Demo Anti-Kekerasan Terhadap Perempuan Diwarnai Kekerasan
Perempuan berdemonstrasi pada Hari Internasional untuk Penghapusan Kekerasan terhadap Perempuan selama pemogokan nasional di Bogota, pada 25 November 2019. ( Foto: AFP / JUAN BARRETO )
Jeany Aipassa / JAI Selasa, 26 November 2019 | 15:51 WIB

Ankara, Beritasatu.com - Hari Internasional Penghapusan Kekerasan terhadap Perempuan diperingati dengan aksi unjuk rasa oleh kaum perempuan di berbagai negara, pada Senin (26/11/2019).

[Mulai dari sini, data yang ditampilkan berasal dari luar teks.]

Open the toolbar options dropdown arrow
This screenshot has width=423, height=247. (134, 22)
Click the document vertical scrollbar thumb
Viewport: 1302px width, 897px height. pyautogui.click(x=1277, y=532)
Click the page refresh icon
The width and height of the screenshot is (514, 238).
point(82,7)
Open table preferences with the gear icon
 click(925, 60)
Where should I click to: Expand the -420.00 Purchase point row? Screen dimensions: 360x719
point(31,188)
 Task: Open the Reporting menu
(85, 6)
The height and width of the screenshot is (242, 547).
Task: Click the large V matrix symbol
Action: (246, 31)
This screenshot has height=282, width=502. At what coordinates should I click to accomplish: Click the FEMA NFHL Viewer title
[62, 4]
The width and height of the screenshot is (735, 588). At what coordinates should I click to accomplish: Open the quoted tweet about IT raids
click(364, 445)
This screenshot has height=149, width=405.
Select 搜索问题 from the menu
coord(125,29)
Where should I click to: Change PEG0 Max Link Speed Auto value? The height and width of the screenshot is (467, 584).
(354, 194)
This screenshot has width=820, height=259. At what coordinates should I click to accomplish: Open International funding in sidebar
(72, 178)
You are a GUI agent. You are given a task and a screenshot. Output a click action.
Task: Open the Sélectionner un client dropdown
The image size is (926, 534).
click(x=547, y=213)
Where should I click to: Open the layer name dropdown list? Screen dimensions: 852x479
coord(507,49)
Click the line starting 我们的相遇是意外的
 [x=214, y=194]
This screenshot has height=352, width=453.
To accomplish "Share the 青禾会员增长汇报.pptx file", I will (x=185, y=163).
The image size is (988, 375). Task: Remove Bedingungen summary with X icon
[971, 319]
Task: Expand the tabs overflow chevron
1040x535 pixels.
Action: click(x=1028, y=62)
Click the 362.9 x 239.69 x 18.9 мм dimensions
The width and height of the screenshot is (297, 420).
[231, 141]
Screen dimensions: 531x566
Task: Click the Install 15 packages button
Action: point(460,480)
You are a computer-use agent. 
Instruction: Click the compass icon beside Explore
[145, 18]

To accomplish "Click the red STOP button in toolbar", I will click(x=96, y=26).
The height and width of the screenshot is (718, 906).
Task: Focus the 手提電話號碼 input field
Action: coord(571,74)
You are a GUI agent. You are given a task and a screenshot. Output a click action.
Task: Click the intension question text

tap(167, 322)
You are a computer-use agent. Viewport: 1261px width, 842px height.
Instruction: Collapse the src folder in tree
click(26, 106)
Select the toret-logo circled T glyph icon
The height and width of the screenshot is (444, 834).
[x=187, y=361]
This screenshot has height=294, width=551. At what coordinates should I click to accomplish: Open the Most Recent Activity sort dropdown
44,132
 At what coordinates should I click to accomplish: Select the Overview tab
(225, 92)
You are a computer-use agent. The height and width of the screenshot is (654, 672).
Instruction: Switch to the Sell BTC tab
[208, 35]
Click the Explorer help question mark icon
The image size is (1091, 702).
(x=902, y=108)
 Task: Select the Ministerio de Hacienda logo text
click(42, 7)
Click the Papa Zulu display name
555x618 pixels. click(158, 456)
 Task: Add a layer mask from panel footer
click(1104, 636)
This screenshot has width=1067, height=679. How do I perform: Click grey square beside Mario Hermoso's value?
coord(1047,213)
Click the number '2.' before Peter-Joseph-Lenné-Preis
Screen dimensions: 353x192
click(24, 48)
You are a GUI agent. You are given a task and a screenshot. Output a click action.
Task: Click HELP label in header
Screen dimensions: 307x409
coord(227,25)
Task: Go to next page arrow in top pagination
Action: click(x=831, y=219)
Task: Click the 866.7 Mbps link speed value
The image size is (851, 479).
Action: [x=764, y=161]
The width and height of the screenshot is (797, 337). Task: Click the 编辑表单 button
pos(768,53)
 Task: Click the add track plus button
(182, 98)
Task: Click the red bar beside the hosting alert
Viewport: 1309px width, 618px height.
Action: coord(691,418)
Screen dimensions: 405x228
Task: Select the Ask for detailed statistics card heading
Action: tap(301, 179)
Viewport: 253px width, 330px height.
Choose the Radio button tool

Di Turki, Polisi anti huru-hara Turki menggunakan kekerasan untuk membubarkan demonstrasi oleh ribuan perempuan. Para perempuan tersebut menuntut diakhirinya "imunitas” bagi para laki-laki yang menggunakan kekerasan terhadap perempuan.

Puluhan ribu perempuan di berbagai negara turun ke jalan untuk memperingati Hari Internasional Penghapusan Kekerasan terhadap Perempuan. Mereka membawa spanduk, poster dan menggunakan bendera, pakaian dan hiasan berwarna ungu, sebagai tanda perlawanan atas kekerasan terhadap perempuan.

Aksi demonstrasi tersebut antara lain berlangsung di Kota Paris (Prancis), Bogota (Kolombia), Ankara (Turki), dan San Salvador (El Savador).  

Di Turki, polisi menghentikan dan membubarkan lebih dari 2.000 perempuan yang berpawai di Jalan Istikal di kawasan pertokoan utama di Istanbul.

Polisi menggunakan semprotan merica. Sebagian saksi melaporkan polisi juga menembakkan gas gas air mata dan peluru karet, tetapi belum ada laporan mengenai korban.

Para penyelenggara demonstrasi mengatakan sudah bosan melihat hukuman ringan yang dijatuhkan pada suami-suami dan kawan laki-laki yang membunuh atau melecehkan perempuan.

Perempuan yang berada dalam barisan depan pawai itu membawa spanduk yang mengatakan “Kami tidak bisa mentoleransi satu lagi perempuan tewas”. Kelompok HAM perempuan Turki mengatakan, hampir 380 perempuan tewas akibat dibunuh sepanjang 2019.